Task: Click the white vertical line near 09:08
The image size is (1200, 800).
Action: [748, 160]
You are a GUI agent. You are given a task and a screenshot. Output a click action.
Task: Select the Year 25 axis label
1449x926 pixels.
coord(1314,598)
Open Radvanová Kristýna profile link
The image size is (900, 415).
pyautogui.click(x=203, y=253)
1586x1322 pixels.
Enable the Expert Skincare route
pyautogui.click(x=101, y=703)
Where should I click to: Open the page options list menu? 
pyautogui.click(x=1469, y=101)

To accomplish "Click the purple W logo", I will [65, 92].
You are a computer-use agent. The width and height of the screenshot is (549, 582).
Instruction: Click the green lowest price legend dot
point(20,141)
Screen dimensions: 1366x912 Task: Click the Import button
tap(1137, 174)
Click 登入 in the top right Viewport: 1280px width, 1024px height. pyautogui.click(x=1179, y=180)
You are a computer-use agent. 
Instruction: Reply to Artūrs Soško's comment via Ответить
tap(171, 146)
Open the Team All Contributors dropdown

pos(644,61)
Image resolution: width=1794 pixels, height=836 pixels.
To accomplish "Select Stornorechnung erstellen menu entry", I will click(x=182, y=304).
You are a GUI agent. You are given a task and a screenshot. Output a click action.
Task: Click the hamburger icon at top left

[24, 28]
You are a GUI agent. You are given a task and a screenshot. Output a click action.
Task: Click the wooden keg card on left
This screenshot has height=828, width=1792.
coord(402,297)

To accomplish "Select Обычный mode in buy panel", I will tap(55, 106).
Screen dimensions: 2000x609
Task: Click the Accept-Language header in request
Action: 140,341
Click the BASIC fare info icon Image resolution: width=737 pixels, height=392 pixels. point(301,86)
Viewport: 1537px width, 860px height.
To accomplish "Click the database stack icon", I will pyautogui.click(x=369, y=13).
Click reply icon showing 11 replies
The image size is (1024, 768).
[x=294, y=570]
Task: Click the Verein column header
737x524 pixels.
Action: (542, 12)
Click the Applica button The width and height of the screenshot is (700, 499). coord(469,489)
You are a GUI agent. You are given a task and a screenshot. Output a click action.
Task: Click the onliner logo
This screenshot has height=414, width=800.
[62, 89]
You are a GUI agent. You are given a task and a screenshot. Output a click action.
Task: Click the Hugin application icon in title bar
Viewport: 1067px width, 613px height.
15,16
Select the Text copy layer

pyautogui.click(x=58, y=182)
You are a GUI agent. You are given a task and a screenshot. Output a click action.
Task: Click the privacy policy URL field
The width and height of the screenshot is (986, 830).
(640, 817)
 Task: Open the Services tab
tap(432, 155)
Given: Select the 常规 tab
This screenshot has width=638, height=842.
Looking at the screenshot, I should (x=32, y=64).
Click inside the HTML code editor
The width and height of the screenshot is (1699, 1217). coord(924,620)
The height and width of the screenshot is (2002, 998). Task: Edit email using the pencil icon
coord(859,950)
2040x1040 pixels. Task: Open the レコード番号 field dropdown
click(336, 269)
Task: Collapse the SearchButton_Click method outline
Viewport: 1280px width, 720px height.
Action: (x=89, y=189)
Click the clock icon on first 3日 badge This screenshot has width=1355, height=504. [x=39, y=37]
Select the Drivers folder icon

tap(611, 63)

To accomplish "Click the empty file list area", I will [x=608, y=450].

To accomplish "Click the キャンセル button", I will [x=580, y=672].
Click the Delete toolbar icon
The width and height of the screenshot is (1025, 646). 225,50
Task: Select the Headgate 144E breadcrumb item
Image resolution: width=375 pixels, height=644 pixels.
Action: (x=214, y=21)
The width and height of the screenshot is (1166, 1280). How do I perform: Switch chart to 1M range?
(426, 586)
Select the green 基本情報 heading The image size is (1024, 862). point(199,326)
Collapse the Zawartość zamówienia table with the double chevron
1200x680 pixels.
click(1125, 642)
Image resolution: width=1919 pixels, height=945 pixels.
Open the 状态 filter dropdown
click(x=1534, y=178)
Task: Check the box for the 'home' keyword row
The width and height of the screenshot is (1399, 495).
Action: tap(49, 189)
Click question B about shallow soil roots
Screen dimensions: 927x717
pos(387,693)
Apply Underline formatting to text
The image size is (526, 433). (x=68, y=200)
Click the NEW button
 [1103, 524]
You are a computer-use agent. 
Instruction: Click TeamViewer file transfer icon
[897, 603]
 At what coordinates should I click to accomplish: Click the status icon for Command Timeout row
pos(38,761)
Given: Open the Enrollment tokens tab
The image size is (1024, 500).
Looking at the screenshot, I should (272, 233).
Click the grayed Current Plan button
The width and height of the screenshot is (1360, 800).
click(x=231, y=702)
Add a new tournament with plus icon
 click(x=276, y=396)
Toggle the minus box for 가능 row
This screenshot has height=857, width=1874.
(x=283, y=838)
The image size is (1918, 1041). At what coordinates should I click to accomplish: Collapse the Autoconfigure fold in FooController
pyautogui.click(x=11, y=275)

···

**Action item**
Restate the entries above. Match them exactly.

**Answer for this exercise**
Task: Click the white vertical line near 09:08
The image size is (1200, 800).
Action: [748, 160]
You are a GUI agent. You are given a task and a screenshot. Output a click action.
Task: Select the Year 25 axis label
1449x926 pixels.
coord(1314,598)
Open Radvanová Kristýna profile link
The image size is (900, 415).
pyautogui.click(x=203, y=253)
1586x1322 pixels.
Enable the Expert Skincare route
pyautogui.click(x=101, y=703)
Where should I click to: Open the page options list menu? 
pyautogui.click(x=1469, y=101)

To accomplish "Click the purple W logo", I will [65, 92].
You are a computer-use agent. The width and height of the screenshot is (549, 582).
Instruction: Click the green lowest price legend dot
point(20,141)
Screen dimensions: 1366x912 Task: Click the Import button
tap(1137, 174)
Click 登入 in the top right Viewport: 1280px width, 1024px height. pyautogui.click(x=1179, y=180)
You are a computer-use agent. 
Instruction: Reply to Artūrs Soško's comment via Ответить
tap(171, 146)
Open the Team All Contributors dropdown

pos(644,61)
Image resolution: width=1794 pixels, height=836 pixels.
To accomplish "Select Stornorechnung erstellen menu entry", I will click(x=182, y=304).
You are a GUI agent. You are given a task and a screenshot. Output a click action.
Task: Click the hamburger icon at top left

[24, 28]
You are a GUI agent. You are given a task and a screenshot. Output a click action.
Task: Click the wooden keg card on left
This screenshot has height=828, width=1792.
coord(402,297)

To accomplish "Select Обычный mode in buy panel", I will tap(55, 106).
Screen dimensions: 2000x609
Task: Click the Accept-Language header in request
Action: 140,341
Click the BASIC fare info icon Image resolution: width=737 pixels, height=392 pixels. point(301,86)
Viewport: 1537px width, 860px height.
To accomplish "Click the database stack icon", I will pyautogui.click(x=369, y=13).
Click reply icon showing 11 replies
The image size is (1024, 768).
[x=294, y=570]
Task: Click the Verein column header
737x524 pixels.
Action: (542, 12)
Click the Applica button The width and height of the screenshot is (700, 499). coord(469,489)
You are a GUI agent. You are given a task and a screenshot. Output a click action.
Task: Click the onliner logo
This screenshot has height=414, width=800.
[62, 89]
You are a GUI agent. You are given a task and a screenshot. Output a click action.
Task: Click the Hugin application icon in title bar
Viewport: 1067px width, 613px height.
15,16
Select the Text copy layer

pyautogui.click(x=58, y=182)
You are a GUI agent. You are given a task and a screenshot. Output a click action.
Task: Click the privacy policy URL field
The width and height of the screenshot is (986, 830).
(640, 817)
 Task: Open the Services tab
tap(432, 155)
Given: Select the 常规 tab
This screenshot has width=638, height=842.
Looking at the screenshot, I should (x=32, y=64).
Click inside the HTML code editor
The width and height of the screenshot is (1699, 1217). coord(924,620)
The height and width of the screenshot is (2002, 998). Task: Edit email using the pencil icon
coord(859,950)
2040x1040 pixels. Task: Open the レコード番号 field dropdown
click(336, 269)
Task: Collapse the SearchButton_Click method outline
Viewport: 1280px width, 720px height.
Action: (x=89, y=189)
Click the clock icon on first 3日 badge This screenshot has width=1355, height=504. [x=39, y=37]
Select the Drivers folder icon

tap(611, 63)

To accomplish "Click the empty file list area", I will [x=608, y=450].

To accomplish "Click the キャンセル button", I will [x=580, y=672].
Click the Delete toolbar icon
The width and height of the screenshot is (1025, 646). 225,50
Task: Select the Headgate 144E breadcrumb item
Image resolution: width=375 pixels, height=644 pixels.
Action: (x=214, y=21)
The width and height of the screenshot is (1166, 1280). How do I perform: Switch chart to 1M range?
(426, 586)
Select the green 基本情報 heading The image size is (1024, 862). point(199,326)
Collapse the Zawartość zamówienia table with the double chevron
1200x680 pixels.
click(1125, 642)
Image resolution: width=1919 pixels, height=945 pixels.
Open the 状态 filter dropdown
click(x=1534, y=178)
Task: Check the box for the 'home' keyword row
The width and height of the screenshot is (1399, 495).
Action: tap(49, 189)
Click question B about shallow soil roots
Screen dimensions: 927x717
pos(387,693)
Apply Underline formatting to text
The image size is (526, 433). (x=68, y=200)
Click the NEW button
 [1103, 524]
You are a computer-use agent. 
Instruction: Click TeamViewer file transfer icon
[897, 603]
 At what coordinates should I click to accomplish: Click the status icon for Command Timeout row
pos(38,761)
Given: Open the Enrollment tokens tab
The image size is (1024, 500).
Looking at the screenshot, I should (272, 233).
Click the grayed Current Plan button
The width and height of the screenshot is (1360, 800).
click(x=231, y=702)
Add a new tournament with plus icon
 click(x=276, y=396)
Toggle the minus box for 가능 row
This screenshot has height=857, width=1874.
(x=283, y=838)
The image size is (1918, 1041). At what coordinates should I click to accomplish: Collapse the Autoconfigure fold in FooController
pyautogui.click(x=11, y=275)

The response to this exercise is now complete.